Akcja "Zmarszczek" rozgrywa się w domu starców, przechowalni dla starych ludzi, którzy nie są dość samodzielni, by dłużej się sobą zajmować, bądź też z różnych względów nie może tego zrobić ich rodzina. Użyłem słowa przechowalnia, ale stąd się nie wraca, tylko dożywa reszty swoich dni. Jeśli ma się szczęście, to przesypia się większość tego czasu oglądając programy przyrodnicze, bo tylko to leci w świetlicy. Pechowcy, których umysł dostatecznie mocno zawodzi, trafiają na pierwsze piętro, gdzie dogorywa się bez pełnej świadomości. Jest to coś, co osobiście mnie przeraża. Postradanie władz umysłowych i wspomnień to jak utrata siebie, tego, co stanowi o tym, kim jesteśmy.
Głównymi bohaterami są będący we wczesnej fazie alzheimera Emilio, który oddany przez rodzinę do domu starców dzieli pokój z cwaniaczkiem Miguelem. Ten drugi wyciąga pieniądze od co bardziej słabowitych na umyśle współpensjonariuszy, aczkolwiek... tego już nie zdradzę. Wracając jednak na chwilę na adaptacji, to końcowa scena z wyżej wymienioną dwójką, która choć niema, to bardziej poruszająca niż tysiąc słów, została świetne oddana za pomocą języka komiksu. Nie sprawdziłoby się to tak dobrze w żadnym innym medium, poza właśnie animacją i stąd moje zdziwienie, że w wyreżyserowanym przez Ignacio Ferreradę filmie jej w tej formie zabrakło.

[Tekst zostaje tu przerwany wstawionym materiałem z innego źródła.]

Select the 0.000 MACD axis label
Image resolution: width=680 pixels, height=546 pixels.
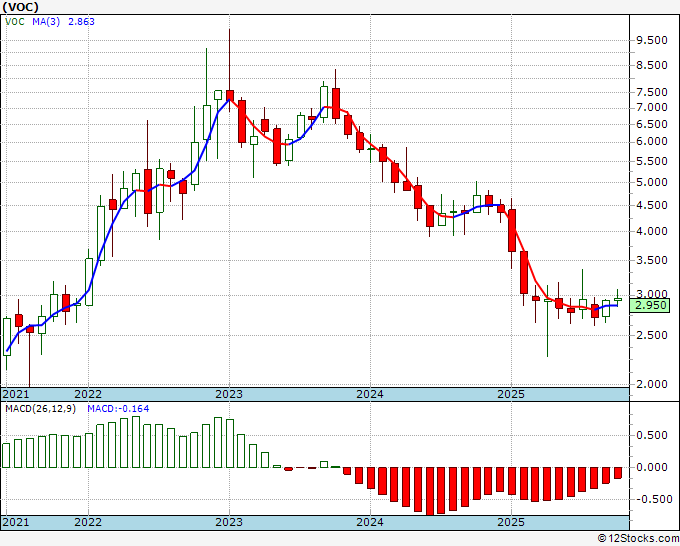[x=651, y=467]
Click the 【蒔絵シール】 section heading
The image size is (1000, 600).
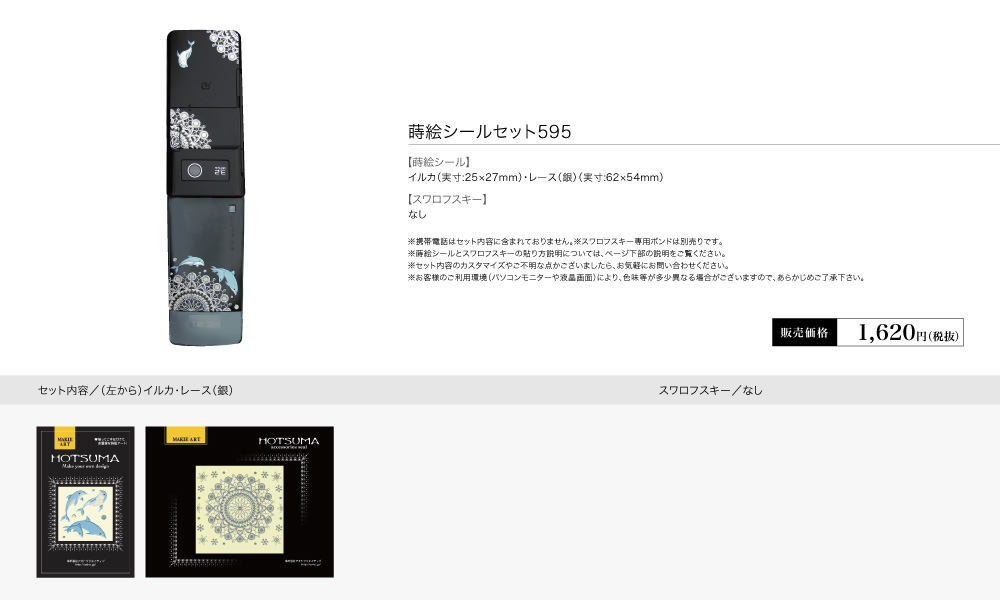click(x=439, y=162)
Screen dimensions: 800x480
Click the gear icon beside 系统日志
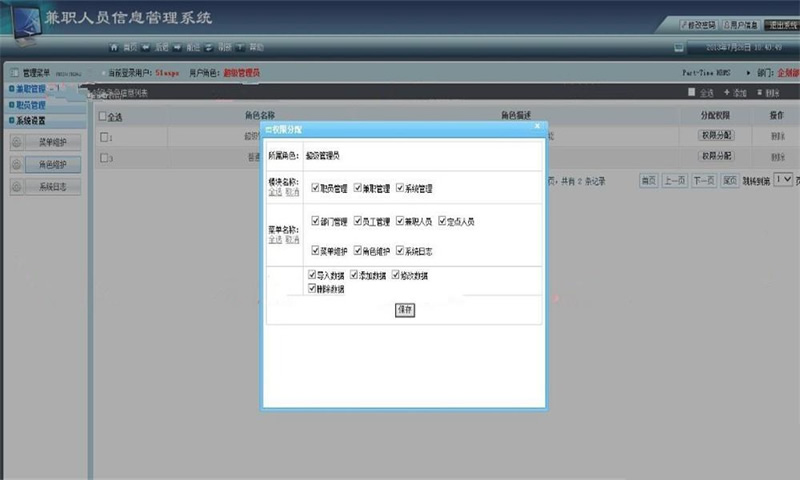click(x=16, y=187)
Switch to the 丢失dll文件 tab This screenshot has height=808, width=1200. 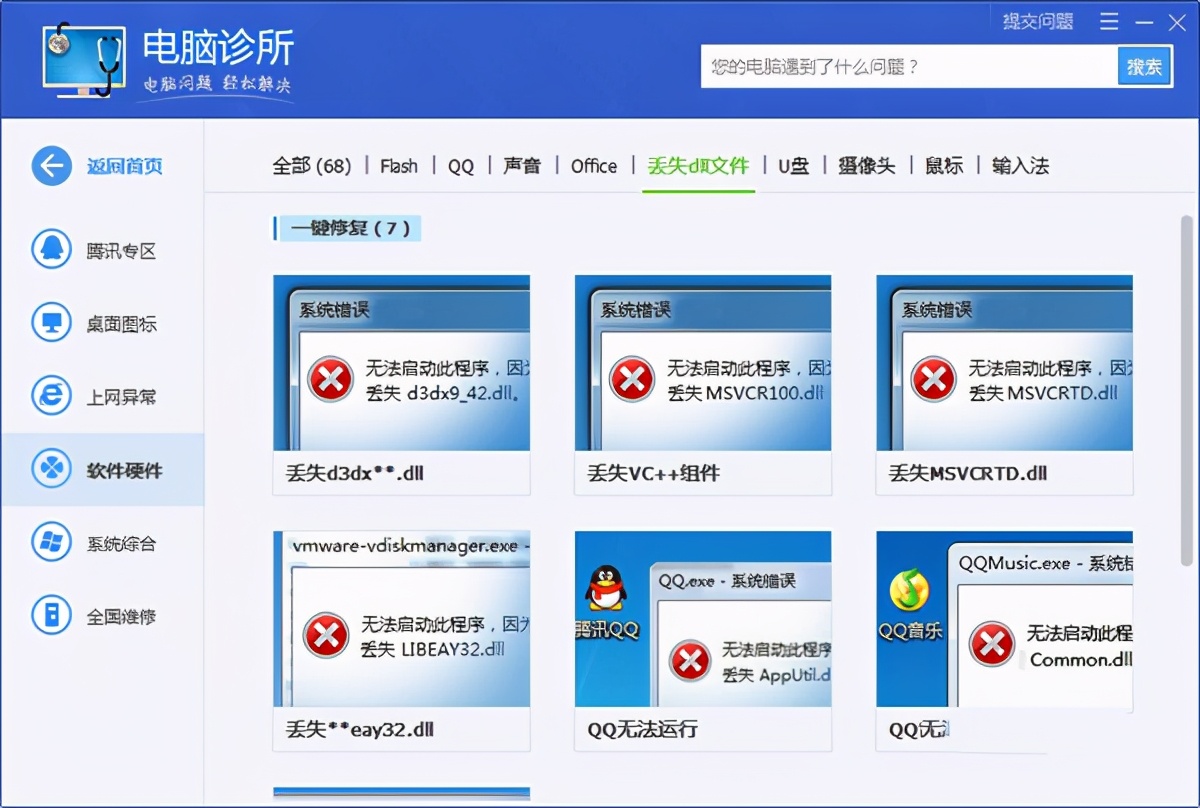(698, 166)
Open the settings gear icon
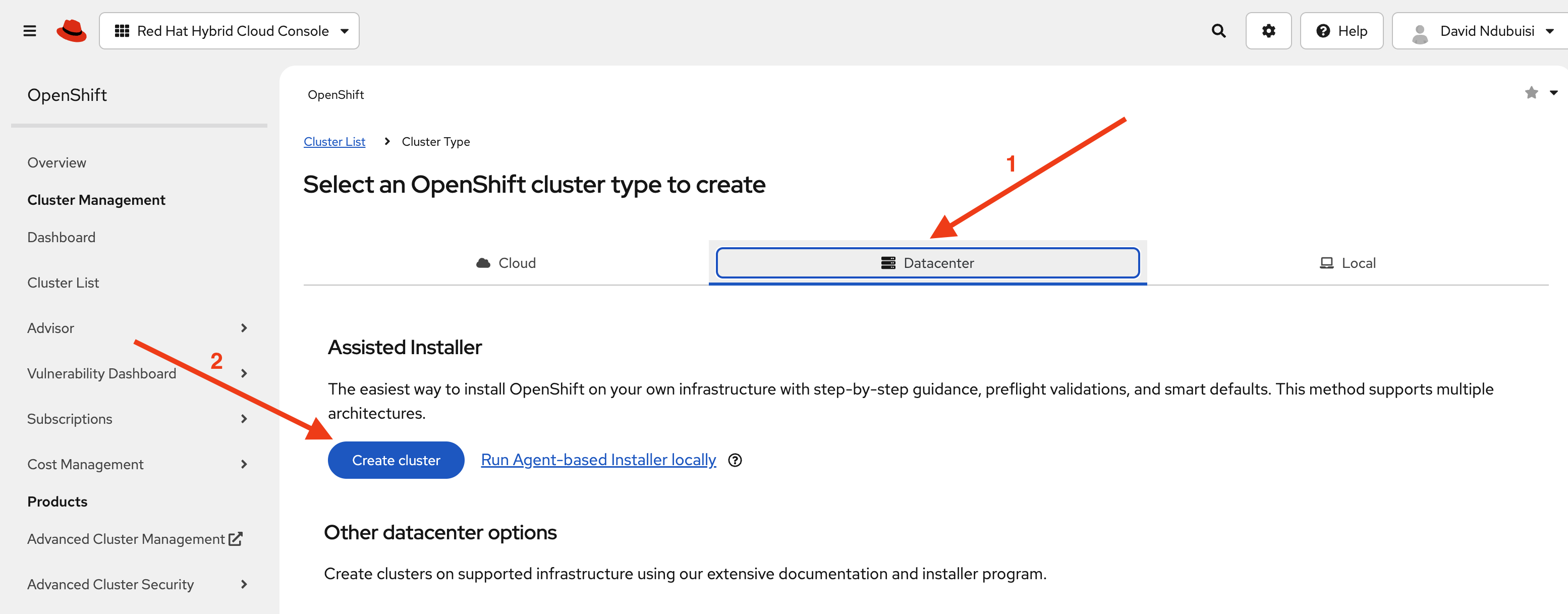 pyautogui.click(x=1268, y=30)
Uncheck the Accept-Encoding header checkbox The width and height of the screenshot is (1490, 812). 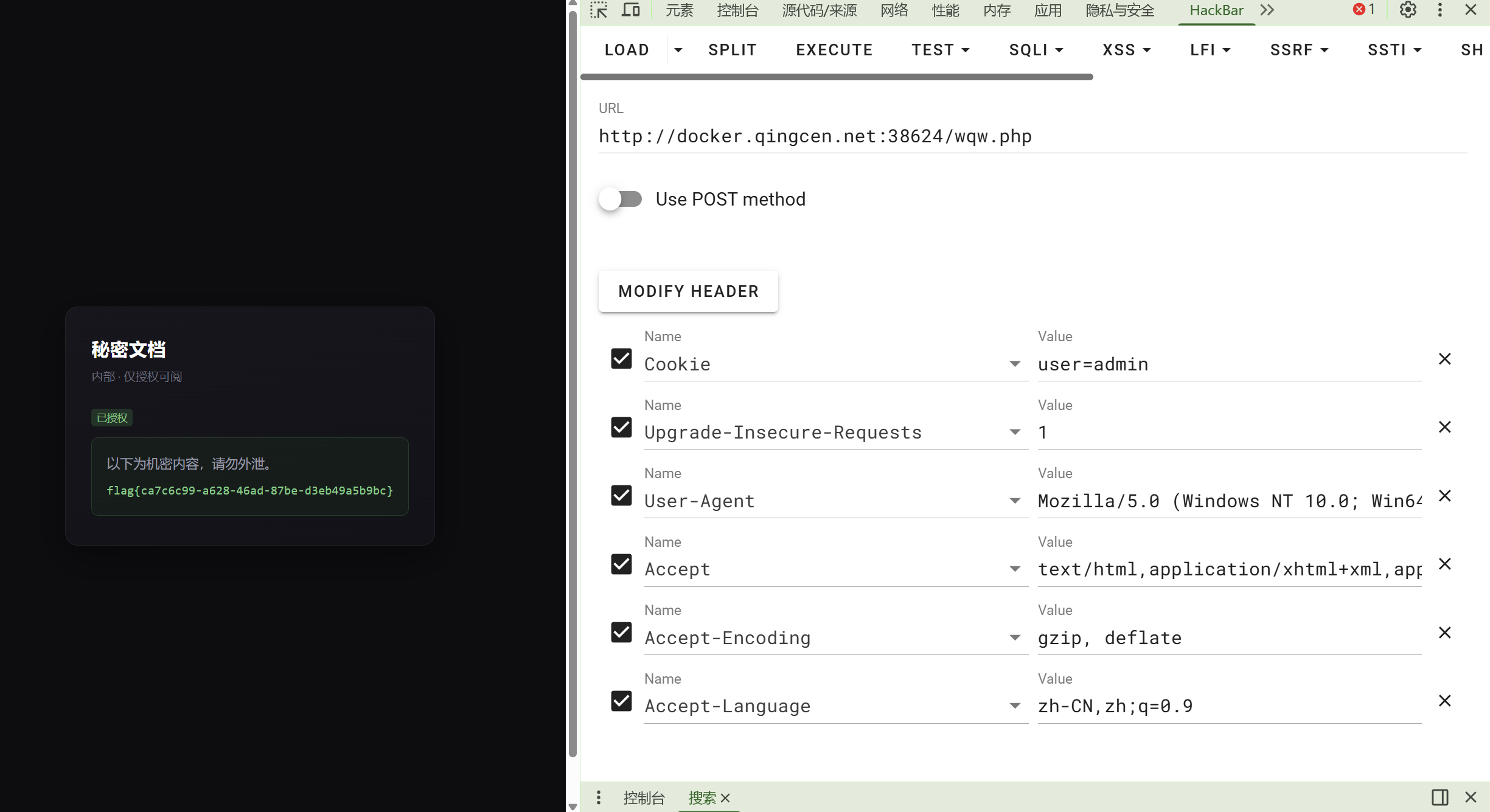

Powyższe akapity mogą sugerować, że "Zmarszczki" to w dużej mierze trudna i dołująca lektura o dyszącej w kark śmierci i utracie pełni władz umysłowych. Tak jednak nie jest i mamy tu do czynienia z tragikomedią. Choć seniorom z wiekiem psuje się wewnętrzny termostat, to ci zaprezentowani na kartach komiksu wnoszą ciepło do, zdaje się, niezbyt optymistycznego miejsca. Lecz też tego im potrzeba, życzliwości i ciepła, kontaktu z drugim człowiekiem. Trudno nie rozczulić się nad małżeństwem, gdzie alzheimer wziął we władanie męża, a żona zamieszkała z nim w domu spokojnej starości, by nie był sam, bezustannie się nim opiekuje, a w jej oczach widać nienadgryzioną zębem czasu miłość. Są też sceny wywołujące uśmiech, a wątek staruszków na gigancie jest jedną z nich.
Każdy wielbiciel twórczości Paco Roki i tak pewnie sięgnie po ten komiks, wiedząc, że autor potrafi uderzać w emocje. Jeśli miałoby to być Wasze pierwsze spotkanie z tym iberyjskim twórcą, to przedstawiona historia również powinna poruszyć. Każdy na jakimś etapie życia miał bądź ma do czynienia z dziadkami czy starzejącymi się rodzicami. Starość to coś, przed czym trudno uciec. Choć za wszelką cenę próbujemy, żeby chociaż pozostać sobą pomimo namnażających się zmarszczek. Mówi się, że starość się Bogu nie udała. I choć trudno z tym dyskutować, to miewa ona swoje dyskretne uroki.
Tytuł: Zmarszczki
- Scenariusz: Paco Roca
- Rysunki: Paco Roca
- Tłumaczenie: Tomasz Pindel
- Wydawnictwo: Kultura Gniewu
- Data wydania: 25.08.2023 r.
- Druk: kolor
- Oprawa: twarda
- Format: 168x240 mm
- Stron: 104
- ISBN: 978-83-67360-40-1
- Cena: 59,90 zł
Dziękujemy wydawnictwu Kultura Gniewu za udostępnienie komiksu do recenzji.